Sandoval adviser: Court ruling blows hole in budget 10 times larger than expected


Justin M. Bowen

Gov. Brian Sandoval addresses the Las Vegas Chamber of Commerce Wednesday, January 26, 2011 at a luncheon held at the Four Seasons Hotel in Las Vegas.

Fri, May 27, 2011 (12:36 a.m.)

Sun Coverage

A ruling Thursday by the Nevada Supreme Court opened a $656 million hole in Gov. Brian Sandoval’s proposed budget, a problem roughly 10 times what had been originally anticipated, according to new figures from his administration.

In a late-night press conference, Sandoval’s senior adviser, Dale Erquiaga, announced the new figures after the governor’s legal counsel advised interpreting the ruling broadly.

“The magnitude of the problem is much larger than anticipated,” Erquiaga said. “It’s roughly 10 times worse than some people originally thought.”

The court’s decision centered on a dispute over whether the state could take $62 million in user fees from the Clark County Clean Water Coalition for a scuttled water project.

The precedent-setting decision, however, applies to many of the local money grabs Sandoval had relied on to help him avoid raising taxes.

In addition to the $62 million from the Clean Water Coaltion, Sandoval now must find a way to replace the following revenue sources:

• $38 million from counties’ indigent accident and medical assistance funds.

• $247 million from the school districts’ debt reserve funds.

• $83.4 million in property tax diversions from Clark and Washoe counties.

• $225 million from a room tax increase earmarked for education funding.

Democrats had already rejected several of Sandoval’s funding mechanisms, finding ways to avoid the debt reserve, property tax and room tax grabs.

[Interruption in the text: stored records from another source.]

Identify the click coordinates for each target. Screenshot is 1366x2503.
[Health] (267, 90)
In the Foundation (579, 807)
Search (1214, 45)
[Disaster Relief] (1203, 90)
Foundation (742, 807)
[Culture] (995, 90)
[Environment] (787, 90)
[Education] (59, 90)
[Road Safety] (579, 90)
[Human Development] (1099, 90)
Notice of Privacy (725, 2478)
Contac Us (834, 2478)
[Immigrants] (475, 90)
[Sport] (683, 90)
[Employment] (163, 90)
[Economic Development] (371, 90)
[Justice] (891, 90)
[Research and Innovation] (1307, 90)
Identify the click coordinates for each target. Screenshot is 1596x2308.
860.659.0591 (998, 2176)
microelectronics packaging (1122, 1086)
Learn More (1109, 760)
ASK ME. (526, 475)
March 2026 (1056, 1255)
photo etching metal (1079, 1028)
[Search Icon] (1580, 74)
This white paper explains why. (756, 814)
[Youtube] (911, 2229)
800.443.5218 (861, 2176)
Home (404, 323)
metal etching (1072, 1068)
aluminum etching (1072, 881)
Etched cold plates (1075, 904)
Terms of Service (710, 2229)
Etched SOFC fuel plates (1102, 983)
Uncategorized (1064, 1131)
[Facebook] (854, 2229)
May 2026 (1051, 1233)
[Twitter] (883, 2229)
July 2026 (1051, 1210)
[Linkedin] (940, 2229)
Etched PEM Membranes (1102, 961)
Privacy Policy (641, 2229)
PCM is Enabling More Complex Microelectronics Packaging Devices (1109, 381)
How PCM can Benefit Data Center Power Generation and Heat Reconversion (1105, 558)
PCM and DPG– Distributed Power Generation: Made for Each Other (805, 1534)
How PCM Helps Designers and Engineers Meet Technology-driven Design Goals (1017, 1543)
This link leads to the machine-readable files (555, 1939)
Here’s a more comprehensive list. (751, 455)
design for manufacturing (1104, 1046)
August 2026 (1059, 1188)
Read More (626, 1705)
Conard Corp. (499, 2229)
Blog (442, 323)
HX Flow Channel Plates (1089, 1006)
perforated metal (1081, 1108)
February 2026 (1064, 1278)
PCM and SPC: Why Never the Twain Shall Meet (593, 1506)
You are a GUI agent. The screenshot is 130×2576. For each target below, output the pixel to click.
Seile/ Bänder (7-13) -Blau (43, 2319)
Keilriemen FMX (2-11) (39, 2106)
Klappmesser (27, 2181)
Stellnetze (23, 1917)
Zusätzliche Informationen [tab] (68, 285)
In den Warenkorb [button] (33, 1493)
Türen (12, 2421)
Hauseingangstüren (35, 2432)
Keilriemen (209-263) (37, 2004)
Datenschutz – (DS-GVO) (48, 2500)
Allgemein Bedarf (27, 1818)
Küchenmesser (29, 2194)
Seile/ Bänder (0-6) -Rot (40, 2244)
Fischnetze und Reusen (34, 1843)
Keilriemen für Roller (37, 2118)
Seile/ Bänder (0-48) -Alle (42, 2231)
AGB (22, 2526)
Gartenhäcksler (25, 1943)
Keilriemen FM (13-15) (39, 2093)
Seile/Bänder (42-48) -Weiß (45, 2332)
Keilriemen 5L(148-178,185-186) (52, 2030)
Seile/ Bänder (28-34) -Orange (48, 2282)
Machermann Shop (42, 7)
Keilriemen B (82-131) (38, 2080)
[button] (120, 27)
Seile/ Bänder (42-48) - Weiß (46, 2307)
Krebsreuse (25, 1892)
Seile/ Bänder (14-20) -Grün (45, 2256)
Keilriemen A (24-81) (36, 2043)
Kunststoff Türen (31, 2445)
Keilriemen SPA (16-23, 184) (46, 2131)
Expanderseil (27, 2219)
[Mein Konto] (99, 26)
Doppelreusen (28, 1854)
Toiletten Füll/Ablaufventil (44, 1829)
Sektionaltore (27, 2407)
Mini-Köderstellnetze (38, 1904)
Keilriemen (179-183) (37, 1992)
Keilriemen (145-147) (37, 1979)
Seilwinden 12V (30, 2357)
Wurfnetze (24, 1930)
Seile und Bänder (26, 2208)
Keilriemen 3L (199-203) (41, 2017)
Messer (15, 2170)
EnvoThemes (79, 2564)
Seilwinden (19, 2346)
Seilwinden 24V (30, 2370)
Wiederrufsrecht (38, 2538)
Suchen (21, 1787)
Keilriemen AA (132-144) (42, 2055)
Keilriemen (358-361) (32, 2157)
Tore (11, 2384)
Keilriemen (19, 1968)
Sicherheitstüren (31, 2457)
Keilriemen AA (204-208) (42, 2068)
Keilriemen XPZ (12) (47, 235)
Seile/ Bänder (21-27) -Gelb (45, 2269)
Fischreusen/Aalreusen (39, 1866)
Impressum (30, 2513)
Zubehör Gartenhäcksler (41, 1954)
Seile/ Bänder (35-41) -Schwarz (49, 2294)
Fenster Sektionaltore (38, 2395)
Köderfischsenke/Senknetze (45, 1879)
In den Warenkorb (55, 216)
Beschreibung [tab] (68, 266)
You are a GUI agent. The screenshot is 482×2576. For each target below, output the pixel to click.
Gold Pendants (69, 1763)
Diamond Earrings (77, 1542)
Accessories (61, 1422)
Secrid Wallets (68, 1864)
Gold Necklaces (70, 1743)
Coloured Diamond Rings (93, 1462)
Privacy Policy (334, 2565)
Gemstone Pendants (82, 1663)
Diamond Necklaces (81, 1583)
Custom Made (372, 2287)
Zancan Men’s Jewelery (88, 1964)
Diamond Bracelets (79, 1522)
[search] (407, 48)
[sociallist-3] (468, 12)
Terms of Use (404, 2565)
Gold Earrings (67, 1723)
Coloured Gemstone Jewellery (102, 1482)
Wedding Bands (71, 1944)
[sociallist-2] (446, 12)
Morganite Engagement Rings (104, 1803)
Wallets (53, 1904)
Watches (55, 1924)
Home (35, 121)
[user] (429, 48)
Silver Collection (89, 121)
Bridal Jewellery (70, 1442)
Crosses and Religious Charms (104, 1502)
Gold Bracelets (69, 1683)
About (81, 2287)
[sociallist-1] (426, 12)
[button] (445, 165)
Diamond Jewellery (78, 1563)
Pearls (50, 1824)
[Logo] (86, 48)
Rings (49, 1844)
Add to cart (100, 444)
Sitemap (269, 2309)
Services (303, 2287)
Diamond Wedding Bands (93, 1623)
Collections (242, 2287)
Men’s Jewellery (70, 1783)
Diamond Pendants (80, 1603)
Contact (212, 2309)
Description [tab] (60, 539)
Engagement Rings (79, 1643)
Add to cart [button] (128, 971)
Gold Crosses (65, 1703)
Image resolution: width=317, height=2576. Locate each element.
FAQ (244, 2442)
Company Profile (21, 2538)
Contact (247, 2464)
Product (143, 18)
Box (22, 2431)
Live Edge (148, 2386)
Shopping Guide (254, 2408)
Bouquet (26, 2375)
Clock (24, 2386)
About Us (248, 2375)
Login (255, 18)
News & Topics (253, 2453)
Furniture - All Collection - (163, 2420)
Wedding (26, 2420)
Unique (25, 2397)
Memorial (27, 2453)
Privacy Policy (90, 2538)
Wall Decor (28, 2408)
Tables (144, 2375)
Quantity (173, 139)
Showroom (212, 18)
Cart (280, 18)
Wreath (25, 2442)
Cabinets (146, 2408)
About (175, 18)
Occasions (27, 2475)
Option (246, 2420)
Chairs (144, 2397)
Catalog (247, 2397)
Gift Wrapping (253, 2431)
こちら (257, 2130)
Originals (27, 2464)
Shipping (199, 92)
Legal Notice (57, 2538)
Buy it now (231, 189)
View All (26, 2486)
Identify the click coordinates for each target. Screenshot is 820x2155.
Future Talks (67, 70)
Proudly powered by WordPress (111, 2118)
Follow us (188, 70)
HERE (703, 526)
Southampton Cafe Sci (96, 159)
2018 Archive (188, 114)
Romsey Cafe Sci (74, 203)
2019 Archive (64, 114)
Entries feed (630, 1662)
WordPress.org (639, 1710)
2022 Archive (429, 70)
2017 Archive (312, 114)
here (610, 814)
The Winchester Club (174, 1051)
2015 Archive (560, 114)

That alternative relies on extending 2009 tax increases set to expire.

Removing the sunset on those taxes would net the state $712 million.

“We won’t speculate tonight what the solutions are,” Erquiaga said. “The problem is much worse than we thought. We’ll begin working on solution.”

Sources close to the governor said he does not have the appetite to cut $656 million from the already beleaguered state budget and he’ll likely support extending the 2009 tax increase.